**YOUR TASK**
Copy the rows from the line containing "Where should I click to: Click the Products" through the line containing "Action: pos(31,43)", inclusive, with "GUI agent" changed to "interface agent" and everything else left as it is.
——
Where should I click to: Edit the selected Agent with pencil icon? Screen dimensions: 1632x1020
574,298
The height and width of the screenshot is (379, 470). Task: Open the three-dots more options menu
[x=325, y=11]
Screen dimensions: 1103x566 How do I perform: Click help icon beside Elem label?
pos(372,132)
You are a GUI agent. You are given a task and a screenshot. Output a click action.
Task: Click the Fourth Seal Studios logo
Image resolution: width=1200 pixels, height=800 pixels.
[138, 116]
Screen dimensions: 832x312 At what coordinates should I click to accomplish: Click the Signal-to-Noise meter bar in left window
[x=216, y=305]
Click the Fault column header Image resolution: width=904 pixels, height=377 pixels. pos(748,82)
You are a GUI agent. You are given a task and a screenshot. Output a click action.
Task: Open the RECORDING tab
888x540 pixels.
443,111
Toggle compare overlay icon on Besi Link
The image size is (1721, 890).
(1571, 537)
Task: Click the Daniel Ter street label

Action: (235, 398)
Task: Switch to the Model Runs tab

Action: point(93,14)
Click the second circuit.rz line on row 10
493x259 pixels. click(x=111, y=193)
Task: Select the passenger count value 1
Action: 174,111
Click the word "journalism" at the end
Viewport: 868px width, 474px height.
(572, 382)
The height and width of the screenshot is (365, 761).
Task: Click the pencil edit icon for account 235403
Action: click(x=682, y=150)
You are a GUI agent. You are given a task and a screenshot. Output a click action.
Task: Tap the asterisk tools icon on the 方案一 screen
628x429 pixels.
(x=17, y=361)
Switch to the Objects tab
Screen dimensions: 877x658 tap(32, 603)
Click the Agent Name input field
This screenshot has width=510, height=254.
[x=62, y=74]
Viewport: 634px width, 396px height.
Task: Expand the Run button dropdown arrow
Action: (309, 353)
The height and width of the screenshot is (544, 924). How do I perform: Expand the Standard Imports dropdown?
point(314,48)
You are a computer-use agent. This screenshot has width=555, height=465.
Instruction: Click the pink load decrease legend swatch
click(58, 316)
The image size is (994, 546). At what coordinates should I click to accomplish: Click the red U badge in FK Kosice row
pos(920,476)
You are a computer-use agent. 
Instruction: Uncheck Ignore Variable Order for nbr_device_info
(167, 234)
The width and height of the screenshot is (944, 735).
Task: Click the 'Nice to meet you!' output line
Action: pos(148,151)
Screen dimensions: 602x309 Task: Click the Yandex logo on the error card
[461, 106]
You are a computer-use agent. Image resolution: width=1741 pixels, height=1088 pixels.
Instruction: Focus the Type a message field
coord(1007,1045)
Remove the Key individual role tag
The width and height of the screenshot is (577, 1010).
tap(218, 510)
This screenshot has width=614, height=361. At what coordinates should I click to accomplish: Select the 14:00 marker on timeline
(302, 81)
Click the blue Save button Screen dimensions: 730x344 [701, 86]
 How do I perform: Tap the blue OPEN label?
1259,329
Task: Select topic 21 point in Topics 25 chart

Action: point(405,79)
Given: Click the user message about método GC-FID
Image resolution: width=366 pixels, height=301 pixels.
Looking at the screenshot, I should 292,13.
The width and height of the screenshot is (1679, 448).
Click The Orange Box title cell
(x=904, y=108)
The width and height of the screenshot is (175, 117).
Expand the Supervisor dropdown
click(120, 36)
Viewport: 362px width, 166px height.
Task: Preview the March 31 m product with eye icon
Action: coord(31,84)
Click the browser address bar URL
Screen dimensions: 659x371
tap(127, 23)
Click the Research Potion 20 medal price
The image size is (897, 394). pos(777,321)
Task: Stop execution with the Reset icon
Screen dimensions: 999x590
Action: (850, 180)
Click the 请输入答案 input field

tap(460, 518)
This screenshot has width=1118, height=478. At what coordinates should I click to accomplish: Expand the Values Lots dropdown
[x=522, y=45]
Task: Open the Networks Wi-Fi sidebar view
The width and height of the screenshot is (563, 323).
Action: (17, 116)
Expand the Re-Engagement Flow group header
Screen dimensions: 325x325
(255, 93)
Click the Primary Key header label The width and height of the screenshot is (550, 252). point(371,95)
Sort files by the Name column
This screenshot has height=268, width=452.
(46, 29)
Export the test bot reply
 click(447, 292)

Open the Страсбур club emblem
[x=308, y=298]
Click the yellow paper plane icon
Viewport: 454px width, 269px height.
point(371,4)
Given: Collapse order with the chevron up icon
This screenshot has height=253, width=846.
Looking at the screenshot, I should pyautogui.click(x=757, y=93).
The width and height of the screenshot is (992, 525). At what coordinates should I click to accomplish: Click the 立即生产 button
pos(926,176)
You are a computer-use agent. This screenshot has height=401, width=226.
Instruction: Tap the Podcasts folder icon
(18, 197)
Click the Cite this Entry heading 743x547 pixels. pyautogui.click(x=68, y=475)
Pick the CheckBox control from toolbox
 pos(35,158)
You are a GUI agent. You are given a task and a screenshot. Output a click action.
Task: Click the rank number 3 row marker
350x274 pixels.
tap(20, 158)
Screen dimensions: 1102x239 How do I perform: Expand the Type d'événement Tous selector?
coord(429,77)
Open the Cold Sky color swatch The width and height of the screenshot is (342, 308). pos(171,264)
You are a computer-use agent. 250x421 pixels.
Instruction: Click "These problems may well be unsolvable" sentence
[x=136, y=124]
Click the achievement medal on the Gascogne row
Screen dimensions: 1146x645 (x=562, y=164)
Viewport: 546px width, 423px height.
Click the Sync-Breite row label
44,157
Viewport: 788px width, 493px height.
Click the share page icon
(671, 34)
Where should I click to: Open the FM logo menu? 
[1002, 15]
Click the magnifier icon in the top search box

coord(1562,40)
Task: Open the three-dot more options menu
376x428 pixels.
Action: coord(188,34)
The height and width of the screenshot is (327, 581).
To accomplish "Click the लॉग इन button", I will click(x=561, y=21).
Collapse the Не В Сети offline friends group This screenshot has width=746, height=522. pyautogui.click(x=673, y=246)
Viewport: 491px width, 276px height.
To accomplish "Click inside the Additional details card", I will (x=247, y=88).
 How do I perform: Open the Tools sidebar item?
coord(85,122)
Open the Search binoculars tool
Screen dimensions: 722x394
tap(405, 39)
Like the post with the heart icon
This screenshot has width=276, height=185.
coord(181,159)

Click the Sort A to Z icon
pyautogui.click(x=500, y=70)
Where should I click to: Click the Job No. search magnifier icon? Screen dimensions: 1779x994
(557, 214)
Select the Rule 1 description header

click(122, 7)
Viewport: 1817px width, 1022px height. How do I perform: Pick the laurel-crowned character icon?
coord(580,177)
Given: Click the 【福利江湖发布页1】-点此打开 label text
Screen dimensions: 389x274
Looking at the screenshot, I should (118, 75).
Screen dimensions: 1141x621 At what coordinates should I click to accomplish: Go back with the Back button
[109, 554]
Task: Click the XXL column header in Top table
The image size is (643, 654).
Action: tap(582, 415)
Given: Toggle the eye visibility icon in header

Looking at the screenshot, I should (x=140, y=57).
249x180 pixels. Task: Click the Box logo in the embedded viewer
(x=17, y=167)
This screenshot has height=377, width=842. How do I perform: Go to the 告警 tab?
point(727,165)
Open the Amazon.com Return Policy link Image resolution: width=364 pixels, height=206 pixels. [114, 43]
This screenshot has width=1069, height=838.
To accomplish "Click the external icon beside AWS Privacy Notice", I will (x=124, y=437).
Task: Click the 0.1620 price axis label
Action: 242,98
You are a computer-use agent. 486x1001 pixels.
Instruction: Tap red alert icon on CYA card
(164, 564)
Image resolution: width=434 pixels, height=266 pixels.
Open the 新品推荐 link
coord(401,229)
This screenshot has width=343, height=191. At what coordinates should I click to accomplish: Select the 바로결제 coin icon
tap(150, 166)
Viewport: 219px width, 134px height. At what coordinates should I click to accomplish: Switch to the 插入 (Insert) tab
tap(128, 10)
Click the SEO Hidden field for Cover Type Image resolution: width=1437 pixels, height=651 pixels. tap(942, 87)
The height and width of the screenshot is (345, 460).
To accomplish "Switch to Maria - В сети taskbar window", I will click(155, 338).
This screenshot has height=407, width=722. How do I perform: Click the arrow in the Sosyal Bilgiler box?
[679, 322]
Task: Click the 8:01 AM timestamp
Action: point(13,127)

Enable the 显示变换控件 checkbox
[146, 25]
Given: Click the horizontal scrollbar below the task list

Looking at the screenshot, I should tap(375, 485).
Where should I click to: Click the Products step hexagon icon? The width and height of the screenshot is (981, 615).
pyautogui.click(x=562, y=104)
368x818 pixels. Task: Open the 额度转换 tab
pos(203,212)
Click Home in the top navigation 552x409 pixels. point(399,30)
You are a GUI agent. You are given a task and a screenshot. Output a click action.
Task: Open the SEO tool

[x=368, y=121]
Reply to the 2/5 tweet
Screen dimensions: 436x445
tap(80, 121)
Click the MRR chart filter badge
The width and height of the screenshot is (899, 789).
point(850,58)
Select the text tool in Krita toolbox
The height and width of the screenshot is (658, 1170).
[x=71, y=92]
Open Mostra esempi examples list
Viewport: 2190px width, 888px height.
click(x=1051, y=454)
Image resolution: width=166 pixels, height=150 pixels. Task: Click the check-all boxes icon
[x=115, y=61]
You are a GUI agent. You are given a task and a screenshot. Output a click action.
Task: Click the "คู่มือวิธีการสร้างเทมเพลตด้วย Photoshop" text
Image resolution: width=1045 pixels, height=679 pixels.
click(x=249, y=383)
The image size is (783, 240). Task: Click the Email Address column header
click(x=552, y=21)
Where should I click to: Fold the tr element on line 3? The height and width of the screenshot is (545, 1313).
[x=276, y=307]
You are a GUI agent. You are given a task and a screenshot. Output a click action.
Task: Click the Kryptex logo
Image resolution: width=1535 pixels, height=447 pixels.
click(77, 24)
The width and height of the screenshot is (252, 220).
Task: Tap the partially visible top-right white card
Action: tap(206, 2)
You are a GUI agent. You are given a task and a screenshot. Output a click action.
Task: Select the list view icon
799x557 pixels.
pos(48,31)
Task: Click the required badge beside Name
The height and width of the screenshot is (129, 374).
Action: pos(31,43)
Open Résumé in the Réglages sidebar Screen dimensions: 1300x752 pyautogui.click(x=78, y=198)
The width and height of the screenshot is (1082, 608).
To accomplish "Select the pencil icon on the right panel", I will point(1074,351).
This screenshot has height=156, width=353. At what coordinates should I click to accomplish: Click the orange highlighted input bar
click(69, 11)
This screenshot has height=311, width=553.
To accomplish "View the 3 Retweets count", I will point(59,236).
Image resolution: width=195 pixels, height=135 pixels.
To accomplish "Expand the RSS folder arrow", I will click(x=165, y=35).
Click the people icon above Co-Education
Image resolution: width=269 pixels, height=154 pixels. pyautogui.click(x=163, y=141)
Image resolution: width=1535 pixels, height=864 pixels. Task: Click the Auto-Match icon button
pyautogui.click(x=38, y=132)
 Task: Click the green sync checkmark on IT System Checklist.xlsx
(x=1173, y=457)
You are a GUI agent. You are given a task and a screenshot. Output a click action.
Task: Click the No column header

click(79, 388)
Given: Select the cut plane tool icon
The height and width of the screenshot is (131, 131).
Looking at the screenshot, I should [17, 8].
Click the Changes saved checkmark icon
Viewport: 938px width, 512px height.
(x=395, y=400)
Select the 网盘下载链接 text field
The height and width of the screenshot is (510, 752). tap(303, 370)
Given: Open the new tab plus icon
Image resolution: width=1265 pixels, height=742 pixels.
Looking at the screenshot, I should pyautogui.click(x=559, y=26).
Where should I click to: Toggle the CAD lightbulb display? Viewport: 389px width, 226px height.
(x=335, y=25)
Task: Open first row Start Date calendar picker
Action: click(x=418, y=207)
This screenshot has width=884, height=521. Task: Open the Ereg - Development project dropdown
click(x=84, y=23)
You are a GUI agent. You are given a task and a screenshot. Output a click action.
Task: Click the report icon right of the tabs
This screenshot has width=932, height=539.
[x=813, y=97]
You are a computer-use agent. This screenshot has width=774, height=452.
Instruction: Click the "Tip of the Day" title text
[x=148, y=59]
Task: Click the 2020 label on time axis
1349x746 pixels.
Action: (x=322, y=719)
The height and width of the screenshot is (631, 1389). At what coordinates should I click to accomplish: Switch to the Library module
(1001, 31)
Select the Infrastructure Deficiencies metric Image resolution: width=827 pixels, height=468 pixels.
——
**EXERCISE SOLUTION**
Where should I click to: Click the Products step hexagon icon? The width and height of the screenshot is (981, 615).
pyautogui.click(x=562, y=104)
368x818 pixels. Task: Open the 额度转换 tab
pos(203,212)
Click Home in the top navigation 552x409 pixels. point(399,30)
You are a interface agent. You are given a task and a screenshot. Output a click action.
Task: Open the SEO tool

[x=368, y=121]
Reply to the 2/5 tweet
Screen dimensions: 436x445
tap(80, 121)
Click the MRR chart filter badge
The width and height of the screenshot is (899, 789).
point(850,58)
Select the text tool in Krita toolbox
The height and width of the screenshot is (658, 1170).
[x=71, y=92]
Open Mostra esempi examples list
Viewport: 2190px width, 888px height.
click(x=1051, y=454)
Image resolution: width=166 pixels, height=150 pixels. Task: Click the check-all boxes icon
[x=115, y=61]
You are a interface agent. You are given a task and a screenshot. Output a click action.
Task: Click the "คู่มือวิธีการสร้างเทมเพลตด้วย Photoshop" text
Image resolution: width=1045 pixels, height=679 pixels.
click(x=249, y=383)
The image size is (783, 240). Task: Click the Email Address column header
click(x=552, y=21)
Where should I click to: Fold the tr element on line 3? The height and width of the screenshot is (545, 1313).
[x=276, y=307]
You are a interface agent. You are given a task and a screenshot. Output a click action.
Task: Click the Kryptex logo
Image resolution: width=1535 pixels, height=447 pixels.
click(77, 24)
The width and height of the screenshot is (252, 220).
Task: Tap the partially visible top-right white card
Action: tap(206, 2)
You are a interface agent. You are given a task and a screenshot. Output a click action.
Task: Select the list view icon
799x557 pixels.
pos(48,31)
Task: Click the required badge beside Name
The height and width of the screenshot is (129, 374).
Action: pos(31,43)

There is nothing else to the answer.